* _Required work_: Please set down only the lines between the line containing "This screenshot has height=855, width=640." and the end of the records, inclusive, exactly as they stand.

Collection entries
* * * * * * *

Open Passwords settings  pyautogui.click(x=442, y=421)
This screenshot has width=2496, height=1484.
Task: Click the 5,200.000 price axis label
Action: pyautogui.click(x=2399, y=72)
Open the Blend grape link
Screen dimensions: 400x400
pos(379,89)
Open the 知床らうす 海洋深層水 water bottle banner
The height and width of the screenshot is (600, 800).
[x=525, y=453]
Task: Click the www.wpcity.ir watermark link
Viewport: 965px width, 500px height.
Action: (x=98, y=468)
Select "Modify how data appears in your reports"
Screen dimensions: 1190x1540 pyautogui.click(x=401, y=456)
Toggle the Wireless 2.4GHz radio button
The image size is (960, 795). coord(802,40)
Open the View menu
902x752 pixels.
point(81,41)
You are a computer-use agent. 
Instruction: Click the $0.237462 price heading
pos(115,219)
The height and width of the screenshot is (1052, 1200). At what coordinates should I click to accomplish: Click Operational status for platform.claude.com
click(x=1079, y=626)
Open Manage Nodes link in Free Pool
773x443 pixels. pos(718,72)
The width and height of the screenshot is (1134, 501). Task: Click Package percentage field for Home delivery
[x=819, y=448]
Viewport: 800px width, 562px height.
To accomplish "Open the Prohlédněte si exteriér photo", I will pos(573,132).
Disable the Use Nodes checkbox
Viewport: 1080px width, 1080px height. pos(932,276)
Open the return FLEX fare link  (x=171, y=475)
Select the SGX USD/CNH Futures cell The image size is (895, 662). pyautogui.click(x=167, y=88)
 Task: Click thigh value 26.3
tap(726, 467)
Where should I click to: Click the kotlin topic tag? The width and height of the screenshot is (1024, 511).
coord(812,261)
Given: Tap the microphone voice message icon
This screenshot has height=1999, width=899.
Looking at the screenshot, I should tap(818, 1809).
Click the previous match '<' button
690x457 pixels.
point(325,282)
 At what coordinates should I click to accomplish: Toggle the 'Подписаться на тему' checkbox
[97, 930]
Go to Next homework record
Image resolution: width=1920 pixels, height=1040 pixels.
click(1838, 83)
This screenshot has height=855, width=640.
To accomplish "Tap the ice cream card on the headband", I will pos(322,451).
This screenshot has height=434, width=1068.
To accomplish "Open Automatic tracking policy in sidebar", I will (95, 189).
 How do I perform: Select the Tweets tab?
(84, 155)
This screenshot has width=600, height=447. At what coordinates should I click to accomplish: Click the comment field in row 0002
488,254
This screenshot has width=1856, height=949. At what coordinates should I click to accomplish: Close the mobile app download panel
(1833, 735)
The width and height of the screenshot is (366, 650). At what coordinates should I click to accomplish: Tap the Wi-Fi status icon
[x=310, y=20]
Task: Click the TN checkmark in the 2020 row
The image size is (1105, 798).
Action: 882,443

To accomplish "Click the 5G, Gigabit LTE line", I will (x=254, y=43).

* * * * * * *

* _Result of this exercise_:
This screenshot has height=855, width=640.
To accomplish "Tap the ice cream card on the headband", I will pos(322,451).
This screenshot has height=434, width=1068.
To accomplish "Open Automatic tracking policy in sidebar", I will (95, 189).
 How do I perform: Select the Tweets tab?
(84, 155)
This screenshot has width=600, height=447. At what coordinates should I click to accomplish: Click the comment field in row 0002
488,254
This screenshot has width=1856, height=949. At what coordinates should I click to accomplish: Close the mobile app download panel
(1833, 735)
The width and height of the screenshot is (366, 650). At what coordinates should I click to accomplish: Tap the Wi-Fi status icon
[x=310, y=20]
Task: Click the TN checkmark in the 2020 row
The image size is (1105, 798).
Action: 882,443

To accomplish "Click the 5G, Gigabit LTE line", I will (x=254, y=43).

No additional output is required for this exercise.